Dakota Johnson in the Fifty Shades of Grey movie.
We still haven’t quite wrapped our heads around the collective fever dream that was Fifty Shades of Grey mania, during which over 100 million people worldwide voluntarily consumed a piece of repackaged Twilight fan fiction whose most notable sex scene involves a wealthy sociopath ripping a tampon out of a college student’s vagina. While some defended the books as empowering “mommy porn,” critics mostly agreed that the series was a retrograde mess that normalized physical and emotional abuse by labeling it BDSM. And now the social-science researchers have weighed in!
A new study in the Archives of Sexual Behavior found that Fifty Shades of Grey readers between 18 and 24 possessed higher levels of “ambivalent, benevolent, and hostile sexism” than non-readers, and that readers who described the book using positive terms like “hot” or “romantic” were more likely to have sexist attitudes than those who read the books but disliked them.
For the study, 747 women in the Midwestern U.S. were surveyed using a metric called the Ambivalent Sexism Inventory Scale, which includes 22 statements that participants were asked to rate their level of agreement with. Some of these statements contain hostile sexism (overtly negative attitudes to women), like “Women seek to gain power by getting control over men,” while others describe benevolent sexism (“positive” views of women that still reinforce restrictive gender norms), like “Women should be cherished and protected by men.” The study found that women who read the first book generally scored higher on the ambivalent sexism scale. “This indicated that those who read at least the entire first book held more sexist attitudes relative to the rest of the sample,” the authors write.
Participants were also asked to select from a number of words describing the book, including ‘‘hot,’’ “romantic,” ‘’abusive,” “stupid,” and “degrading.” The study found that women who described the book as “hot” and “romantic” were more likely to hold “hostile” sexist attitudes, while women who described it simply as “romantic” were more likely to hold “benevolent” sexist attitudes that subtly normalize female subservience. As the study’s authors write, Fifty Shades conforms pretty neatly with the tenets of benevolent sexism, in that “Anastasia’s complete fulfillment is not achieved without a heterosexual, monogamous romantic relationship” and “Anastasia feels pressured to satisfy Christian because she will otherwise ‘end up alone with lots of cats and [her] classic novels to keep [her] company.’”
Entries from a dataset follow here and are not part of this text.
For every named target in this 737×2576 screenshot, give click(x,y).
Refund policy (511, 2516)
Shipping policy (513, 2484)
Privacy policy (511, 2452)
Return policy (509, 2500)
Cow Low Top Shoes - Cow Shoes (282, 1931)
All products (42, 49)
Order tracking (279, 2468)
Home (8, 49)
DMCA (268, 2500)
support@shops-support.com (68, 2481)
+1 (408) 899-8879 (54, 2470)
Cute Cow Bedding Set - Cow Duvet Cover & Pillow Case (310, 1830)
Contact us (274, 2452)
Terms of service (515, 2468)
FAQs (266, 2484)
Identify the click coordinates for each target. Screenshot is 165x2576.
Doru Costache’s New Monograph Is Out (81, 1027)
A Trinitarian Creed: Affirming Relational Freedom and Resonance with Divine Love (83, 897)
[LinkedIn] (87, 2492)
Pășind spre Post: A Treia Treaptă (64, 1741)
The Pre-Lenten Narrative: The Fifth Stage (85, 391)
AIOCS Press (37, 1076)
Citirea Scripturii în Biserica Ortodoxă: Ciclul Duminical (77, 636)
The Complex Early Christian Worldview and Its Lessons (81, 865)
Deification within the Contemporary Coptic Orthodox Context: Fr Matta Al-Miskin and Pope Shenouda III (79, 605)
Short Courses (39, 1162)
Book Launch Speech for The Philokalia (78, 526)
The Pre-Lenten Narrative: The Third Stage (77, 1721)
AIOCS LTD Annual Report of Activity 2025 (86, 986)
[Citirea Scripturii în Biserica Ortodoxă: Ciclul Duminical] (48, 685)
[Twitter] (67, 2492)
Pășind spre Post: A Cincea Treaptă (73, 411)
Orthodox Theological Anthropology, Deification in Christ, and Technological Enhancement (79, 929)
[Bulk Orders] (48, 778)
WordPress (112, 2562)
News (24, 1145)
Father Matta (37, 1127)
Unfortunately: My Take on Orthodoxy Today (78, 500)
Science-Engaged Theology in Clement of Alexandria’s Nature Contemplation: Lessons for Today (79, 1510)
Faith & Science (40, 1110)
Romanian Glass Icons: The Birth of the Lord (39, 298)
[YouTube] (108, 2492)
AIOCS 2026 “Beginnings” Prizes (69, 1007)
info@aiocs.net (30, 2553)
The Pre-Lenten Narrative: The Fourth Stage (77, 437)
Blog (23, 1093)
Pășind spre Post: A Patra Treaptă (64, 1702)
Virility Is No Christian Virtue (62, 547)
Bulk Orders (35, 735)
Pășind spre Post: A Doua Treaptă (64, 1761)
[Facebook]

“The juxtaposed relation between Christian and Anastasia takes the form of a violent hierarchy, making Anastasia appear inferior to Christian — she is depicted as weaker, less assertive, more emotional, and less intelligent,” the authors write.
Of course, the question remains whether Fifty Shades actually causes readers to become more sexist, or whether readers with preexisting sexist beliefs are simply more likely to read the books in the first place (probably a bit of both). But as the researchers pointed out, it is well-established that sexist representations of women in pop culture affect how we think about gender in our daily lives, and that “despite their fictitious nature, portrayals presented in fictional narratives can contribute to a sociocultural context that normalizes the depiction of women and men as unequal.”
All the more incentive for me to finish my own feminist spinoff in which Anastasia dumps Christian and lives happily alone in the mountains caring for her cats and catching up on all the great classic novels. It’s called Fifty Breeds of Grey Cats, and it’s going to be huge.